**Excerpted passage:**
The 104-page draft is expected to reach between 500,000 and 800,000 euros at the Tajan auction house in Paris.
Manuscripts are normally written as the first draft before being edited and published, and Camus put the date of April 1940 on this one, suggesting it was finished some two years before "The Stranger", also known in English as "The Outsider", was published.
But a number of clues indicate this was a light-hearted fake, since another signed manuscript also exists.
This one is full of jokey sketches, remarks and subtle annotations, and an expert who studied it in later years said it had actually been put together in 1944 -- a view reportedly confirmed to him by Camus's widow.
With Paris under Nazi occupation at the time, it may have been a way of raising desperately-needed funds by creating a handwritten copy for a wealthy fan.
"Its history and precise dating are mysterious, as is the progress of this strange novel," the auction house says in its notes.
The identity of the first buyer is unknown. It was later sold at auction twice -- in 1958 and 1991.
"The Stranger" had an initial print run of 4,400 copies, but quickly became a bestseller and then a classic of French literature, selling millions of copies.
Considered a key text in the existentialist movement, it recounts the story of a French settler in Algeria who kills an unnamed Arab man for reasons that remain unclear.

**Source material:**
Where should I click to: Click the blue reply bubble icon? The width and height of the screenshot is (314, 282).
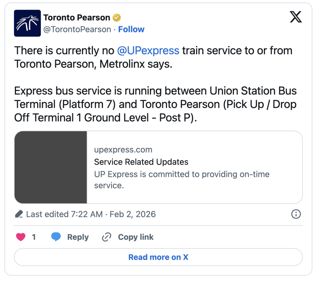point(56,237)
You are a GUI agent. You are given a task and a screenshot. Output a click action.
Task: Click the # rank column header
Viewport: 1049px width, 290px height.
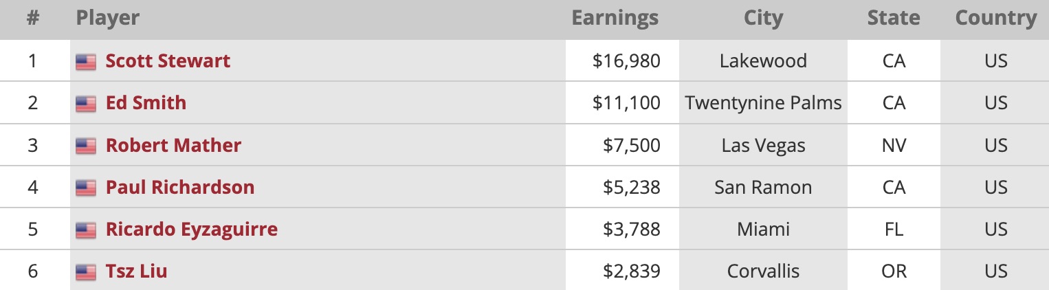32,19
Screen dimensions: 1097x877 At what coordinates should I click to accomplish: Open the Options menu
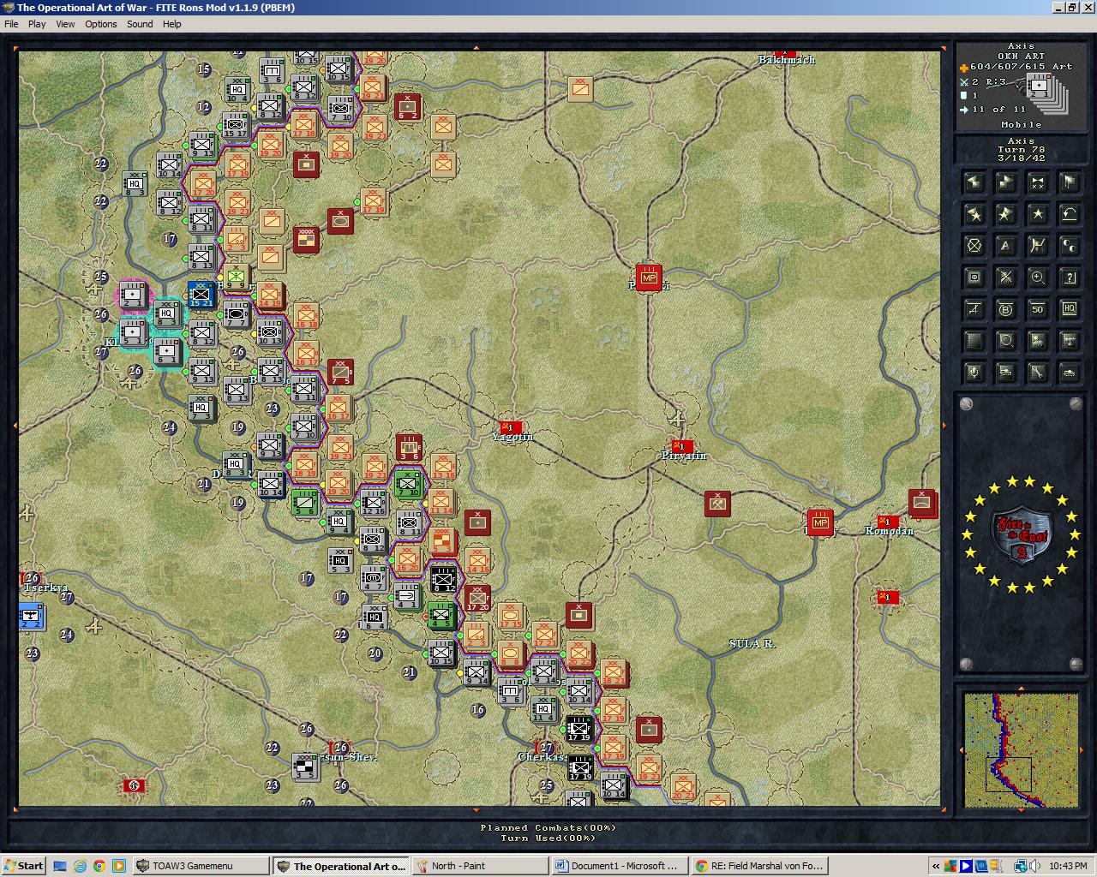(100, 23)
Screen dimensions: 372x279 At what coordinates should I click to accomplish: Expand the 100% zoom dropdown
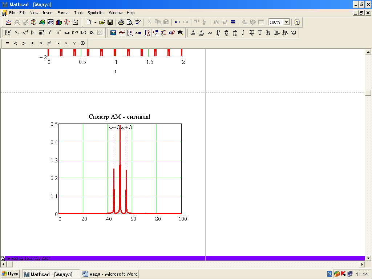click(x=286, y=22)
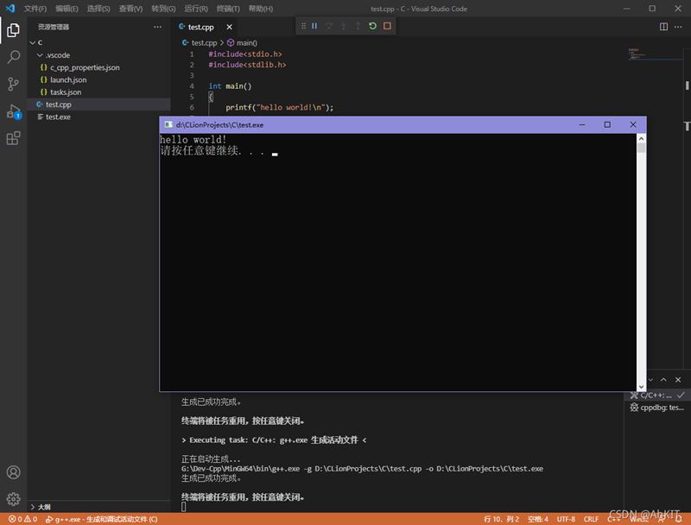
Task: Open the Manage gear icon
Action: (13, 498)
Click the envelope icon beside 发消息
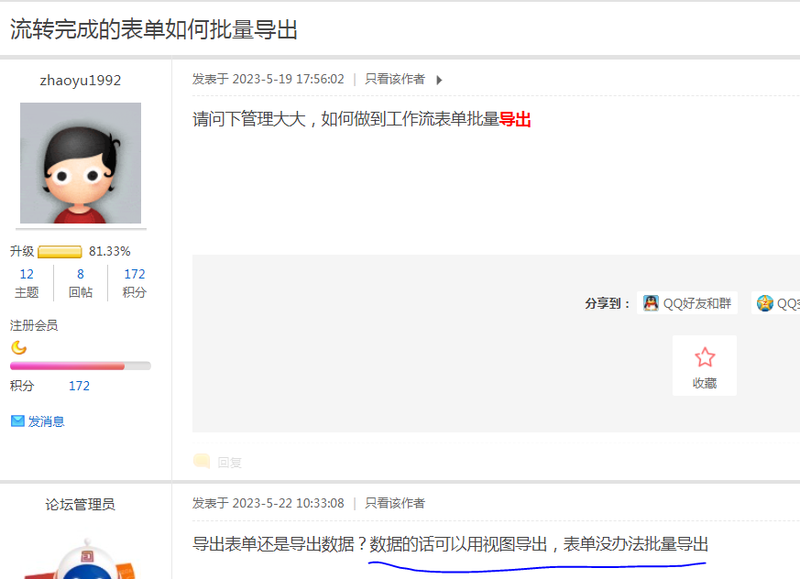The width and height of the screenshot is (800, 579). click(17, 421)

**Instruction 1:** In the Camus manuscript article, substitute "rich admirer" for "wealthy fan" and give the part starting with "But a number" and going on through "a wealthy fan.".
**Instruction 2:** Express the entries as a Markdown table with the columns Row and Entry Line, starting with the line with "You are a GUI" and going on through the last line of the entries. Leave out blank lines and pictures.
The Camus manuscript article and the entries come from unrelated sources.

**Task answer 1:**
But a number of clues indicate this was a light-hearted fake, since another signed manuscript also exists.
This one is full of jokey sketches, remarks and subtle annotations, and an expert who studied it in later years said it had actually been put together in 1944 -- a view reportedly confirmed to him by Camus's widow.
With Paris under Nazi occupation at the time, it may have been a way of raising desperately-needed funds by creating a handwritten copy for a rich admirer.

**Task answer 2:**
| Row | Entry Line |
|---|---|
| 1 | You are a GUI agent. You are given a task and a screenshot. Output a click action. |
| 2 | Task: Click the # rank column header |
| 3 | Viewport: 1049px width, 290px height. |
| 4 | 32,19 |
| 5 | Screen dimensions: 1097x877 At what coordinates should I click to accomplish: Open the Options menu |
| 6 | (100, 23) |
| 7 | Screen dimensions: 372x279 At what coordinates should I click to accomplish: Expand the 100% zoom dropdown |
| 8 | click(x=286, y=22) |
| 9 | Task: Open the Manage gear icon |
| 10 | Action: (13, 498) |
| 11 | Click the envelope icon beside 发消息 |
| 12 | The width and height of the screenshot is (800, 579). click(17, 421) |